DATA TO EXAMINE:
=== Begin Enclosure ===

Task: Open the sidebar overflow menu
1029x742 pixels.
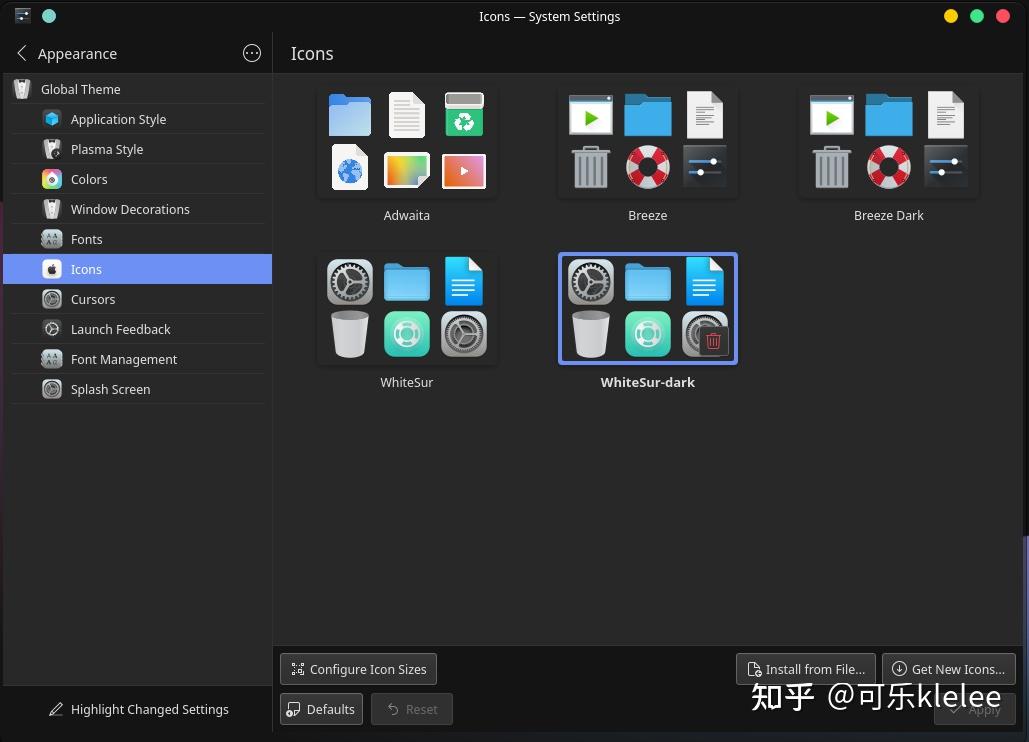Action: (x=252, y=53)
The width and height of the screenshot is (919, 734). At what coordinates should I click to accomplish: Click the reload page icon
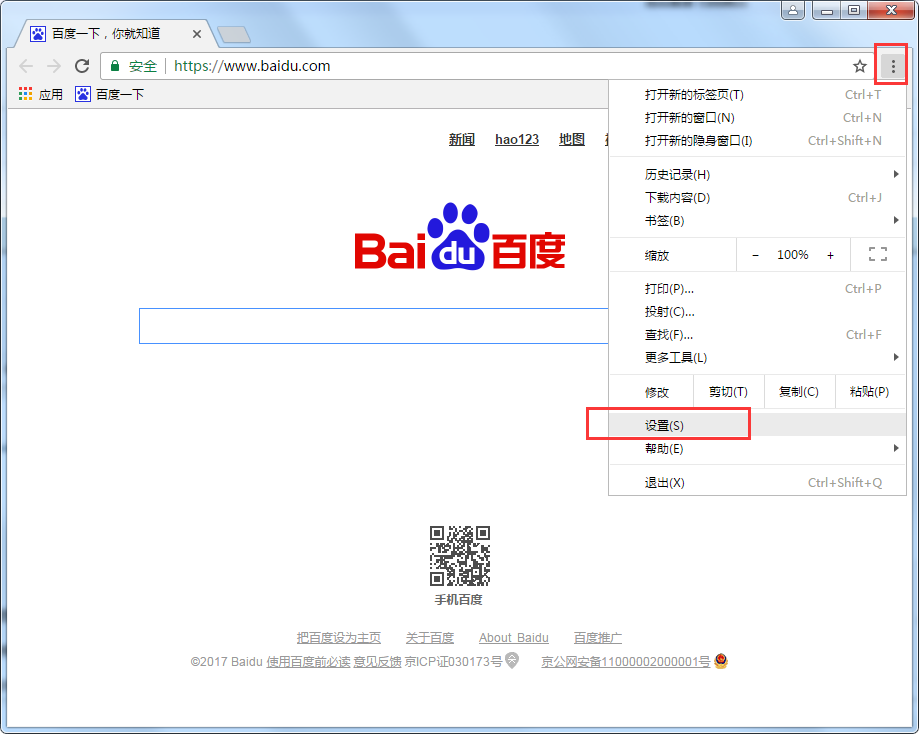click(83, 65)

=== End Enclosure ===

WHAT NEEDS TO BE DONE: Only the lines from the one containing "The width and" through the end of the listing should be output, word for word and inclusive; keep pictures out.

ANSWER TO THIS PROBLEM:
The width and height of the screenshot is (919, 734). At what coordinates should I click to accomplish: Click the reload page icon
click(83, 65)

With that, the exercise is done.